_O que fazer:_
Responda com base no texto sobre imigrantes italianos:
(a) Qual região foi a que mais mandou imigrantes para o Brasil?
(b) A partir de quando as informações juntadas pelo museu passam a ser fáceis de pesquisar lá?
(c) Cruzando os documentos italianos com os registros da Hospedaria de Imigrantes do Brás, de cerca de quantos imigrantes se descobriu a origem?

_Texto:_
=-=-=
A intenção principal dessas pesquisas era descobrir a origem de imigrantes italianos e suas famílias, naturais dessas províncias, que tiveram como destino o Brasil. Por origem entende-se as comunas (em italiano, comune; plural, comuni). Por meio desses documentos é possível compreender melhor as dinâmicas das migrações que afetaram a região do Vêneto, especialmente no final do século XIX. Essa região foi a que mais forneceu imigrantes para o Brasil, portanto entender melhor quem eram essas pessoas, de onde vieram e quando vieram, nos ajuda a entender melhor a formação da população brasileira (para alguns estados do Brasil particularmente e a partir do século XIX) e por extensão a nossa sociedade, nós mesmos.
Além disso tais registros auxiliam, evidentemente, àqueles que estão procurando informações mais específicas a respeito de seus antepassados italianos. Em alguns casos descobrir o comune de origem e a data de nascimento de um imigrante pode se tornar um processo complexo. Os documentos pesquisados ainda não se encontram em bancos de dados online; sendo assim, as informações reunidas pelo museu podem ser consideradas inéditas e, a partir de agosto de 2019, facilmente pesquisáveis no museu.
Cruzando os documentos dos arquivos italianos com os registros de matrícula da Hospedaria de Imigrantes do Brás conseguimos descobrir a origem de cerca de mil e quatrocentos imigrantes. Além desses, há dados para famílias que podem ter migrado para outros estados do Brasil (principalmente Rio Grande do Sul, Santa Catarina, Espírito Santo e Minas Gerais) ou mesmo para o estado de São Paulo, porém sem terem sido acolhidas na Hospedaria.
=-=-=
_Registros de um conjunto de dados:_
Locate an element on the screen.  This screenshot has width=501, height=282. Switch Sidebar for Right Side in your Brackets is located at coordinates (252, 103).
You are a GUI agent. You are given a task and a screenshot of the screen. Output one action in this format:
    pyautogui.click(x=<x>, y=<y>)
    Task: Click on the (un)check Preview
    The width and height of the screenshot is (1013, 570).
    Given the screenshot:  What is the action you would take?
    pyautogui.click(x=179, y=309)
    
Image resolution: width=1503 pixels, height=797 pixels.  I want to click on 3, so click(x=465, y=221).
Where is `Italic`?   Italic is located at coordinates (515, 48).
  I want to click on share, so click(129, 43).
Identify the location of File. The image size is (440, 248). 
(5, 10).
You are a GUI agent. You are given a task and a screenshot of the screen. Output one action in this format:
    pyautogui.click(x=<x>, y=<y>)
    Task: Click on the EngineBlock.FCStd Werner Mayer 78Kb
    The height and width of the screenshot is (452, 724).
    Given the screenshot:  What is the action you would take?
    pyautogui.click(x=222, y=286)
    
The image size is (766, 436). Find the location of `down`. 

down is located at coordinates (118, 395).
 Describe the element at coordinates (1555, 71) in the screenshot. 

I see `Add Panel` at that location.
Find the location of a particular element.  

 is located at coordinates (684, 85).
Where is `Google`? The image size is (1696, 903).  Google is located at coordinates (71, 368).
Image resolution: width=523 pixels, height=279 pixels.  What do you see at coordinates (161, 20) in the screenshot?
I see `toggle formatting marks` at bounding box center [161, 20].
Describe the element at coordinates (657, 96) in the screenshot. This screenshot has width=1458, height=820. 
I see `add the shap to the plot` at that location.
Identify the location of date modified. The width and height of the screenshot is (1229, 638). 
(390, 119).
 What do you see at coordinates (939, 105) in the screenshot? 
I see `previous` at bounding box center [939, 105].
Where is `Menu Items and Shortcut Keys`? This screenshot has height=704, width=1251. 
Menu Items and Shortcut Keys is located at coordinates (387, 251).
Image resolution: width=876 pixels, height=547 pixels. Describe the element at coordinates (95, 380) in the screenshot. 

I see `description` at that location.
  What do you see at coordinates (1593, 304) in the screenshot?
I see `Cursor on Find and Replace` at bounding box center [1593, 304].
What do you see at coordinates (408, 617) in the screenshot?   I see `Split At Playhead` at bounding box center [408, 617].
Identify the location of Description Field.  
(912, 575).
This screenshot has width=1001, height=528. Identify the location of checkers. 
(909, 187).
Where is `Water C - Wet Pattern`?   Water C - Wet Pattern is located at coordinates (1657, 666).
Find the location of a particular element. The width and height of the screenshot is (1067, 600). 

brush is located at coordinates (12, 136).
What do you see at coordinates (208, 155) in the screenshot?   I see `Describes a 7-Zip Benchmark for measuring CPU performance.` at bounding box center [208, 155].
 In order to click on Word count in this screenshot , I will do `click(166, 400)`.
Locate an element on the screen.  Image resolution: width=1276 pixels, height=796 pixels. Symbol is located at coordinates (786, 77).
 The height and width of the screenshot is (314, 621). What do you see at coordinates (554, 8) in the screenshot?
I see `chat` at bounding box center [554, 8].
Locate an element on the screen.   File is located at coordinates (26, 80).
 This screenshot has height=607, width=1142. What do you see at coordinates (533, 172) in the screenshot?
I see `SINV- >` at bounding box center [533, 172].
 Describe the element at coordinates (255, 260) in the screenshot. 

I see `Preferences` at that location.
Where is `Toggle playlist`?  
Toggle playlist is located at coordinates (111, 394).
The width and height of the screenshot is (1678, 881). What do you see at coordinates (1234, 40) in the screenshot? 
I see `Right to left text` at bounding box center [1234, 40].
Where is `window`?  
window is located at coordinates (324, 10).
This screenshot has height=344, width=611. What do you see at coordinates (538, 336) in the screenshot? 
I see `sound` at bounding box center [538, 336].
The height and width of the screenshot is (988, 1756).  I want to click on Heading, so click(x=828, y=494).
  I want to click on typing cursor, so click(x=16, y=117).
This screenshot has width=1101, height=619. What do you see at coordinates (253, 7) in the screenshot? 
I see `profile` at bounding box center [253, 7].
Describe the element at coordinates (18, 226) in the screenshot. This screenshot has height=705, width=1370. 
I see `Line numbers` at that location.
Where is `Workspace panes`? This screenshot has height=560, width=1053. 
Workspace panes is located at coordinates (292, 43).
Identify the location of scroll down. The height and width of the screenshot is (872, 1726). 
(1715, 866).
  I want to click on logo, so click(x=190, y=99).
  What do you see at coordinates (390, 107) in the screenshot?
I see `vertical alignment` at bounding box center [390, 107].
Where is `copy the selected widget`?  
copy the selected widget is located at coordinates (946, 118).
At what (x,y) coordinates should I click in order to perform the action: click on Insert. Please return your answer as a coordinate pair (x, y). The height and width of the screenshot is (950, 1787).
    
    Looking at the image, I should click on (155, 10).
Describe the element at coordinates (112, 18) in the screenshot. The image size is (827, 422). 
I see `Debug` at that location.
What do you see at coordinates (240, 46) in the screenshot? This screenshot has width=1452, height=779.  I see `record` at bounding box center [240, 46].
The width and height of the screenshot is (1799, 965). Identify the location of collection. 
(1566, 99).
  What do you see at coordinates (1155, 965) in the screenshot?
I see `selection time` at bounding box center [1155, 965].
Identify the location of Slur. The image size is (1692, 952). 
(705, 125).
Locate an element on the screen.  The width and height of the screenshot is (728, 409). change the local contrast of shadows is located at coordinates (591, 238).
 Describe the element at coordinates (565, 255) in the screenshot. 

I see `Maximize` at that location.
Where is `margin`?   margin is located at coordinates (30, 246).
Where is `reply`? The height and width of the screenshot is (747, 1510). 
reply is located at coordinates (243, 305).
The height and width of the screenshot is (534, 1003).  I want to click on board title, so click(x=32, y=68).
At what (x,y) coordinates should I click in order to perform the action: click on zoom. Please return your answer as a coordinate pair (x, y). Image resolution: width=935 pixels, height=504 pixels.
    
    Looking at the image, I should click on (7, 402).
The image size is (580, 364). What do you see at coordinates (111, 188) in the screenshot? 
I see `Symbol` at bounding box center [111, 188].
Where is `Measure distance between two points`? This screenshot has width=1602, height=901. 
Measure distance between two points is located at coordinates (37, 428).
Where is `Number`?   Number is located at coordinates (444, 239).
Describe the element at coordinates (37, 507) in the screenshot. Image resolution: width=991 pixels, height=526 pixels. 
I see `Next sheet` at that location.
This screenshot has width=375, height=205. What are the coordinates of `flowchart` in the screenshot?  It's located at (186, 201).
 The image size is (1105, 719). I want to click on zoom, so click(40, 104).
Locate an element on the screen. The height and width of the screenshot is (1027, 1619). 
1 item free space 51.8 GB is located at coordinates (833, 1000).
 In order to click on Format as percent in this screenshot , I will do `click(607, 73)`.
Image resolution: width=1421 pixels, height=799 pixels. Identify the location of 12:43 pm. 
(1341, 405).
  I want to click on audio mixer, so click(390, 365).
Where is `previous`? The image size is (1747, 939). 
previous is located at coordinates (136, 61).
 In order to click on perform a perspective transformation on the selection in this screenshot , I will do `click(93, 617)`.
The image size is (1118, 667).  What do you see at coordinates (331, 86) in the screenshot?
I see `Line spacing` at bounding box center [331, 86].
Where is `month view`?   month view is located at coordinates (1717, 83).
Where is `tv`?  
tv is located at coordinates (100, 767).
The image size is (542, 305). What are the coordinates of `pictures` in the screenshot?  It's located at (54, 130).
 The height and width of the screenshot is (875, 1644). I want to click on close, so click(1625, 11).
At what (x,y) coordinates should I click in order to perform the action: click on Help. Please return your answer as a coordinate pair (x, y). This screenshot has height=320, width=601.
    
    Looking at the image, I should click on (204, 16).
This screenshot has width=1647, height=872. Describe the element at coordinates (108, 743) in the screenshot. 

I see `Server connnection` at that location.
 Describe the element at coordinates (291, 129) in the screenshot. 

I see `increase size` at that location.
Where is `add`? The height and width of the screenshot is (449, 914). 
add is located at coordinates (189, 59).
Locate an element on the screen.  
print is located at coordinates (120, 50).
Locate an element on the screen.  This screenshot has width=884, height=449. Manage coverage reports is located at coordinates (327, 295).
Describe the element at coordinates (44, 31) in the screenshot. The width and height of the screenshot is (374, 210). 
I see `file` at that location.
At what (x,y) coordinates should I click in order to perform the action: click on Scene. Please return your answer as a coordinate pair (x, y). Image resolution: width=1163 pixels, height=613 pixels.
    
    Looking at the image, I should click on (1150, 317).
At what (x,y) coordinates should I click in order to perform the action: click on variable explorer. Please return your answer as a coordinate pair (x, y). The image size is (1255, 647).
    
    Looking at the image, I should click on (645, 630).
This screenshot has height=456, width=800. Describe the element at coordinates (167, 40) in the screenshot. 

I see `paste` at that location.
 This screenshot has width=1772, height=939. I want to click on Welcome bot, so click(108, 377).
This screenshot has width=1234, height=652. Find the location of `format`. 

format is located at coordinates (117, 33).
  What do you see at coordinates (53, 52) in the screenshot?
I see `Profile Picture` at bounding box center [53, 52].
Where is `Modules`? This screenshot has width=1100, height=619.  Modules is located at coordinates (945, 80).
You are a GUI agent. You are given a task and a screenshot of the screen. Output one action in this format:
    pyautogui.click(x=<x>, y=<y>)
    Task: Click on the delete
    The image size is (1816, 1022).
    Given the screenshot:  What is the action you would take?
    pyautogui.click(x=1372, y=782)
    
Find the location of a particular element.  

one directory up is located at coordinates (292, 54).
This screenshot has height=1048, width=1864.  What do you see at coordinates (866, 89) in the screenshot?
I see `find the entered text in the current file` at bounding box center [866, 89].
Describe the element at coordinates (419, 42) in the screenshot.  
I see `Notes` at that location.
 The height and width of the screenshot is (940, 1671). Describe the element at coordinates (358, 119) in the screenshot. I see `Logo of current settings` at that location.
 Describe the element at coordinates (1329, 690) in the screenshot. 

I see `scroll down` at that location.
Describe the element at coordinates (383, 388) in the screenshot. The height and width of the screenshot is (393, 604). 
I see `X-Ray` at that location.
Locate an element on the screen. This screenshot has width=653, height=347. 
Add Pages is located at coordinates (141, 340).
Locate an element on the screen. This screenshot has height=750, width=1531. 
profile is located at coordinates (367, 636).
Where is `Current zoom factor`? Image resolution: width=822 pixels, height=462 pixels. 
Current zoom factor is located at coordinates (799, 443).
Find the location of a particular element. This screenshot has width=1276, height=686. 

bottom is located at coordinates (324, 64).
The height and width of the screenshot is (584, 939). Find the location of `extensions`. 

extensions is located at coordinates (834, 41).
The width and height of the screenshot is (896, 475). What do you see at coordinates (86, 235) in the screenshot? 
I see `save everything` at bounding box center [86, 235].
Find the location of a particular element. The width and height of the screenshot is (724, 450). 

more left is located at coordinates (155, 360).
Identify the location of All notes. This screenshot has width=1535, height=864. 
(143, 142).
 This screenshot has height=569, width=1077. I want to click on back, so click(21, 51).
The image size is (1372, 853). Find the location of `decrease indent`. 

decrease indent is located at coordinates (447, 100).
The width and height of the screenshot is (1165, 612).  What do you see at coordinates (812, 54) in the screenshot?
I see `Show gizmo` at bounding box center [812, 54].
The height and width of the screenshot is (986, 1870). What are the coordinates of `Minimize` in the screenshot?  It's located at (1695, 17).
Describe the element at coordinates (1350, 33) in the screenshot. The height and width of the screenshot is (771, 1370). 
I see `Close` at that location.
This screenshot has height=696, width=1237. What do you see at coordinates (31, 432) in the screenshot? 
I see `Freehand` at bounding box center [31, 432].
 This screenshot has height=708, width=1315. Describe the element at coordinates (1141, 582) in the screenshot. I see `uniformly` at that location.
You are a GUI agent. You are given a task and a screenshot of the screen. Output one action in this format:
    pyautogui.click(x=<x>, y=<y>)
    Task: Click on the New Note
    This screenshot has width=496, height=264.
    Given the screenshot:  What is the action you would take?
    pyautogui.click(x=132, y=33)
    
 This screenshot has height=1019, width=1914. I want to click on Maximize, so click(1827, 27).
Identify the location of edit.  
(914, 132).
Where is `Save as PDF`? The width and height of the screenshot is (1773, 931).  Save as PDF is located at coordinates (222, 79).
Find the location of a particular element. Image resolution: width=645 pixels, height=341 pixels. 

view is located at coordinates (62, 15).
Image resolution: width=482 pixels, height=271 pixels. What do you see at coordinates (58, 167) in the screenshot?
=-=-=
_Resposta:_
(a) O Vêneto.
(b) A partir de agosto de 2019.
(c) De cerca de mil e quatrocentos imigrantes.